A NEW research centre devoted to the study of prisons is looking to Africa for inspiration in dealing with community service sentences. Home secretary Jack Straw gave his support to the project last week when he opened the International Centre for Prison Studies at King's College, London.
Mr Straw said it was essential to find alternatives to custodial sentences that carried weight with the public.
An example is a successful scheme, begun five years ago, which operates in five African countries. In Zimbabwe it has reduced the prison population from 22,000 to 18,000 in the past two years.
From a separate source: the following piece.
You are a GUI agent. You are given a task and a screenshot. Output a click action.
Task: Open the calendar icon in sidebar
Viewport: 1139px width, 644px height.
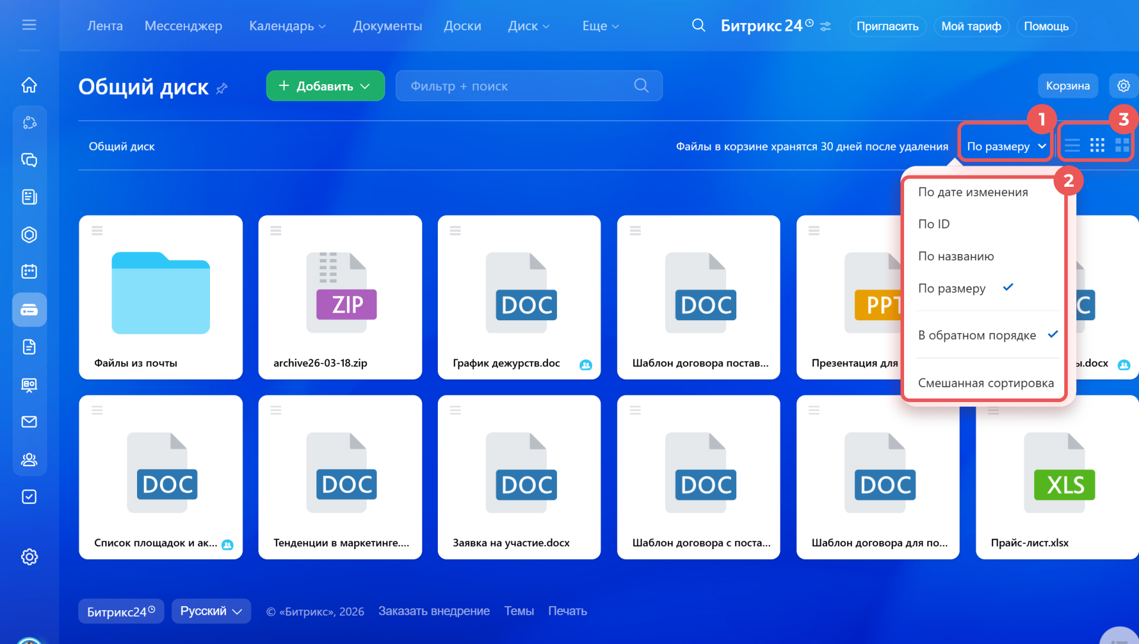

The schemes are administered by the courts and supervised by community groups rather than social workers.
Vivien Stern, senior research fellow at the King's centre, said: "Alternatives to prison in this country clearly don't have the confidence of the public and, in many cases, the courts, too.
"They are no longer provided in a way which fits with modern perception of how crime should be treated."
She said one problem in Britain was that community service sentences were too closely tied up with the social welfare system, which meant they were not always seen as punishments.
A recent international crime survey showed public confidence in non-custodial sentences had fallen in Britain. In 1992, 61 per cent of people surveyed said they had confidence in such sentences, but last year less than half shared this view.
Britain and United States are now the only countries in the world where most people favour a prison sentence for a 21-year-old burglar.
Latest figures show about 28 per cent of sentences are community penalties, while 23 per cent are custodial, 30 per cent are fines and 19 per cent are forms of discharge.
The researchers, who are working with the government and the research group Penal Reform International, hope their findings will influence future policy onsentencing.